Problem | Every record must be reproduced exactly. Leave none out.

Data records START

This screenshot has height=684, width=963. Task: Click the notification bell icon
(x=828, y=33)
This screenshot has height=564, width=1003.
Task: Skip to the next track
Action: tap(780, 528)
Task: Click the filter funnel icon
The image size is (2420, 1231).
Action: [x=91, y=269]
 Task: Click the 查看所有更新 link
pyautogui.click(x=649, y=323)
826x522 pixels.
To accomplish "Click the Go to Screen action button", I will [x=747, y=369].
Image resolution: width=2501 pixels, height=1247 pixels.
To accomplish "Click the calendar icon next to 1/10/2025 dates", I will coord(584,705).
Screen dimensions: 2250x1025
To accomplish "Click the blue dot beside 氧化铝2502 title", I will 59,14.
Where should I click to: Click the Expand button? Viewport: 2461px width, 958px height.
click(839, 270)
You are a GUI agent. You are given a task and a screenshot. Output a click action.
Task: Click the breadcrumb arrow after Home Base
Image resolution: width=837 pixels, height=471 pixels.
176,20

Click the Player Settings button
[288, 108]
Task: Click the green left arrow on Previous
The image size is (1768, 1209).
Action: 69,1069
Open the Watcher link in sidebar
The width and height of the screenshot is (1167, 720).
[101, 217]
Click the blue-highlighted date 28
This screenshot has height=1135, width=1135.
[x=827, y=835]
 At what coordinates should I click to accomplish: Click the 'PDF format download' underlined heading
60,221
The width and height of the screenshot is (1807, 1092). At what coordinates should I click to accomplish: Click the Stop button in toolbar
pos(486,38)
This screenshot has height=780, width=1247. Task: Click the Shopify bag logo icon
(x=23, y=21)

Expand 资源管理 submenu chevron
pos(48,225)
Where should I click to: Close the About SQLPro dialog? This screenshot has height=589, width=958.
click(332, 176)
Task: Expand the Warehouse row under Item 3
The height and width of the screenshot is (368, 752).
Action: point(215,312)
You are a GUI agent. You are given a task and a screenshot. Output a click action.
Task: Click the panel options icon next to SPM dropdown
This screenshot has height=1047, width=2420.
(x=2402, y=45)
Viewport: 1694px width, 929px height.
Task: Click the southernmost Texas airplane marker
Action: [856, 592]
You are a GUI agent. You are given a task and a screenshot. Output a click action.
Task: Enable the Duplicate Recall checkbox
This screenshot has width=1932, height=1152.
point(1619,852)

Data records END

Written solution |
This screenshot has height=684, width=963. Task: Click the notification bell icon
(x=828, y=33)
This screenshot has height=564, width=1003.
Task: Skip to the next track
Action: tap(780, 528)
Task: Click the filter funnel icon
The image size is (2420, 1231).
Action: [x=91, y=269]
 Task: Click the 查看所有更新 link
pyautogui.click(x=649, y=323)
826x522 pixels.
To accomplish "Click the Go to Screen action button", I will [x=747, y=369].
Image resolution: width=2501 pixels, height=1247 pixels.
To accomplish "Click the calendar icon next to 1/10/2025 dates", I will coord(584,705).
Screen dimensions: 2250x1025
To accomplish "Click the blue dot beside 氧化铝2502 title", I will 59,14.
Where should I click to: Click the Expand button? Viewport: 2461px width, 958px height.
click(839, 270)
You are a GUI agent. You are given a task and a screenshot. Output a click action.
Task: Click the breadcrumb arrow after Home Base
Image resolution: width=837 pixels, height=471 pixels.
176,20

Click the Player Settings button
[288, 108]
Task: Click the green left arrow on Previous
The image size is (1768, 1209).
Action: 69,1069
Open the Watcher link in sidebar
The width and height of the screenshot is (1167, 720).
[101, 217]
Click the blue-highlighted date 28
This screenshot has height=1135, width=1135.
[x=827, y=835]
 At what coordinates should I click to accomplish: Click the 'PDF format download' underlined heading
60,221
The width and height of the screenshot is (1807, 1092). At what coordinates should I click to accomplish: Click the Stop button in toolbar
pos(486,38)
This screenshot has height=780, width=1247. Task: Click the Shopify bag logo icon
(x=23, y=21)

Expand 资源管理 submenu chevron
pos(48,225)
Where should I click to: Close the About SQLPro dialog? This screenshot has height=589, width=958.
click(332, 176)
Task: Expand the Warehouse row under Item 3
The height and width of the screenshot is (368, 752).
Action: point(215,312)
You are a GUI agent. You are given a task and a screenshot. Output a click action.
Task: Click the panel options icon next to SPM dropdown
This screenshot has height=1047, width=2420.
(x=2402, y=45)
Viewport: 1694px width, 929px height.
Task: Click the southernmost Texas airplane marker
Action: [856, 592]
You are a GUI agent. You are given a task and a screenshot. Output a click action.
Task: Enable the Duplicate Recall checkbox
This screenshot has width=1932, height=1152.
point(1619,852)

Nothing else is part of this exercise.